A smart contract adds two critical elements to a traditional contract that stipulates the terms of a transaction:
- Value (e.g., money) is embedded in the contract using some form of cryptocurrency.
- The "business rules" of the contract are embedded in the digital document and automatically verified.
In the example above, if the parties used a smart contract, the cost of the goods would be embedded in the smart contract. Similarly, the smart contract would contain a trigger when the buyer scans the goods into their inventory system. Once that trigger is completed, the smart contract releases the value it holds, paying the seller without requiring any invoicing or collections.
An example of a smart contract might be a flight cancellation insurance policy. Many of us have purchased these policies, which purport to pay a fixed amount if your flight is delayed past a certain threshold. Redeeming these policies usually takes making several phone calls, providing documentation and following a process that's painful to the point that many of these policies go unredeemed. Imagine purchasing a smart contract-based policy. Since flight data are broadly available, the contract would be linked to a specific flight. As soon as flight data indicated the flight had been delayed past the contracted five hours, it would automatically release its value, and the policyholder would immediately be paid.
SEE: Smart contract: What it is and why you need one (TechRepublic)
An important detail about smart contracts vs. traditional contracts is that the former rely on the legal jurisdiction in which they were created. If one party does not fulfill its side of the contract, the threat of legal action is essentially the ultimate recourse.

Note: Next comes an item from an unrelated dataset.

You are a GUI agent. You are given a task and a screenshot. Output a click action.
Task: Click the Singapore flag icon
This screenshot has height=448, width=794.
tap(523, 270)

However, since a smart contract has the monetary value and release triggers embedded in a digital document, it doesn't require the aid of any legal system, as value is automatically released when the conditions are met. Thus, as long as the smart contract is well-designed and the supporting blockchain is reliable, the technology essentially provides the assurance that previously relied on the courts.
What are the biggest benefits of using smart contracts?

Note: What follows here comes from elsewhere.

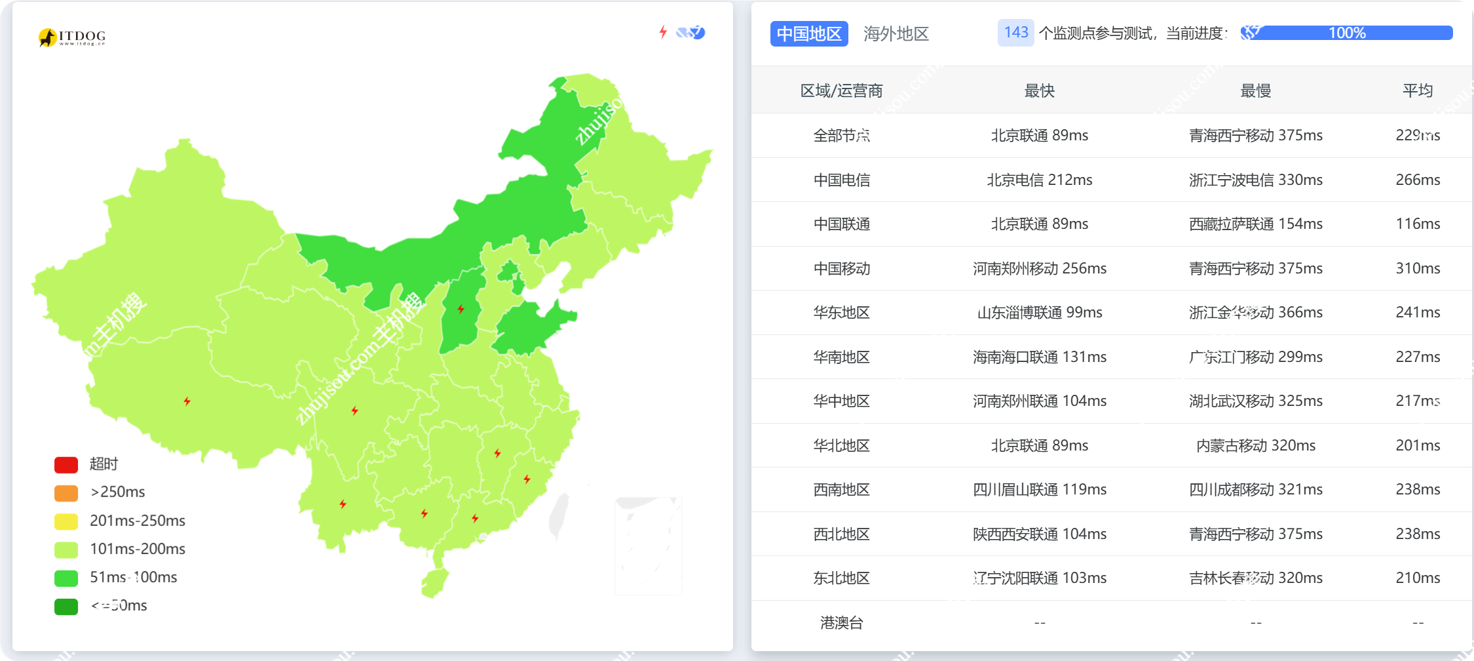Click the lightning marker on Guangdong
This screenshot has width=1474, height=661.
(x=475, y=518)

Smart contracts reduce the millions of hours spent monitoring and mitigating the thousands of agreements that most businesses require to perform their activities. Smart contracts promise to make anything from a simple sales transaction to a complex insurance policy significantly easier to monitor and fulfill, all without the costly recourse of the legal system.
What's more interesting perhaps is that smart contracts could disrupt or reconfigure several industries. For instance, the insurance industry largely relies on an extremely difficult to acquire asset: trust. Since a smart contract has value embedded inside it and performance conditions that are automatically triggered, the trust shifts from the reputation of perhaps a centuries-old company to the technical implementation of the smart contract. A well-funded startup could theoretically issue all manner of novel insurance policies based on smart contracts, using technology to eliminate questions about the trustworthiness or longevity of the brand since the smart contract is what pays out the policy, not the company.
SEE: Vendor contract renewal planner (TechRepublic Premium)
Read up on smart contacts, as you'll likely be implementing them in the near future to streamline routine transactions. You may also identify areas where your company is uniquely positioned to reshape its industry through smart contracts, and your leadership could spur wholesale change in the market.